The American Indians populated the entire American continent, from the icy lands of Alaska to the southern tip of the continent, the Land of Fire, icy lands near the Antarctic.

“The Hitler concept of concentration camps, as well as the practicality of genocide owe much, he said, to his studies of English history and the United States. He admired the fields for the Boer prisoners in South Africa and those of the Indians in the Wild West; and often praised the efficiency of US extermination – by starvation and irregular fighting – of savages who could not be conquered by imprisonment. ”

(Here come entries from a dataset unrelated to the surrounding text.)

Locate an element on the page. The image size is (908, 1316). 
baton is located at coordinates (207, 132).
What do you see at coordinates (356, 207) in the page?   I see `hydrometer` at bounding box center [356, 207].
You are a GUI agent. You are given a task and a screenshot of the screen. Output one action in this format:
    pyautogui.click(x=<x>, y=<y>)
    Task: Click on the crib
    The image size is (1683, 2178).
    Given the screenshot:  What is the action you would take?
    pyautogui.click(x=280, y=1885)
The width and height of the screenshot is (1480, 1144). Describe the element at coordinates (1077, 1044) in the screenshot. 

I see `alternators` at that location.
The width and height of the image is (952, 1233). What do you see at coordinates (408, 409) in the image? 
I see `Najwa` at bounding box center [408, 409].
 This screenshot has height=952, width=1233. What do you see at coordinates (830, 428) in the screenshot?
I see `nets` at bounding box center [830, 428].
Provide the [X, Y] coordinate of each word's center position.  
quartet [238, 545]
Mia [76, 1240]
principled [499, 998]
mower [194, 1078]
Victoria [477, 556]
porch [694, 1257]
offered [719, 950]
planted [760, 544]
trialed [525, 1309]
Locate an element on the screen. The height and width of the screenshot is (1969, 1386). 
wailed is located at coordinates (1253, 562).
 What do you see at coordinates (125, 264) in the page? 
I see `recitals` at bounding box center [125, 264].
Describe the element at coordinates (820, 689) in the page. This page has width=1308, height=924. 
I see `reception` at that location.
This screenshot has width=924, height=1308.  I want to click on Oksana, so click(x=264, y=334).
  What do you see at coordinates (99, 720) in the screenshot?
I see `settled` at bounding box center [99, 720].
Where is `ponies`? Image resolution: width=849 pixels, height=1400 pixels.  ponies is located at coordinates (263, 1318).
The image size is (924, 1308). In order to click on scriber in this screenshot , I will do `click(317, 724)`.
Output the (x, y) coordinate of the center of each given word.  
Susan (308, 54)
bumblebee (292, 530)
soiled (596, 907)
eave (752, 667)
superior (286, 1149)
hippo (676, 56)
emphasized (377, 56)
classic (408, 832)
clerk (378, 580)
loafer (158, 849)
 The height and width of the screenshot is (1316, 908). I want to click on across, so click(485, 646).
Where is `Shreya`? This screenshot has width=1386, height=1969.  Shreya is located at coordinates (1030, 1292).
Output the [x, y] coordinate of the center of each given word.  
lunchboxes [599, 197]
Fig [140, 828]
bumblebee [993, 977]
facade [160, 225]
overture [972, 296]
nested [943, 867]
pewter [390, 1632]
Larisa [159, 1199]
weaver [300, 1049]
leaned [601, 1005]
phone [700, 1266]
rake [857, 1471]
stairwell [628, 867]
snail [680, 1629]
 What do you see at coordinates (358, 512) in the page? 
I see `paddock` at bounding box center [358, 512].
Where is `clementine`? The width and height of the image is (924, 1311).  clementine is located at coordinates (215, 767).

A pretext that was used against the Indians was to accuse them of “senseless traditionalism” or their legitimate hostility to submit to uses and customs that did not belong to him and claim rights (if you can claim a claim, because who has lived for millennia in a certain territory and exercises its sovereignty over it, it may well consider its own homeland) on huge portions of territory, which the settlers could not exploit. Evidently the violation of the national sovereignty of the other countries and the supposed superiority of a lifestyle compared to others judged to be savage and violent intervention to impose that lifestyle is a tradition deeply rooted in the American culture that still lasts today!

Today the surviving Indians are less than 50 thousand of which most live in reserves and those who have instead integrated into American society are considered to be a lower race. When the first settlers arrived, the Indians made the “mistake” of being rather welcoming. When the immigrants were numerous enough, they began to kill and claim the whole continent as their own.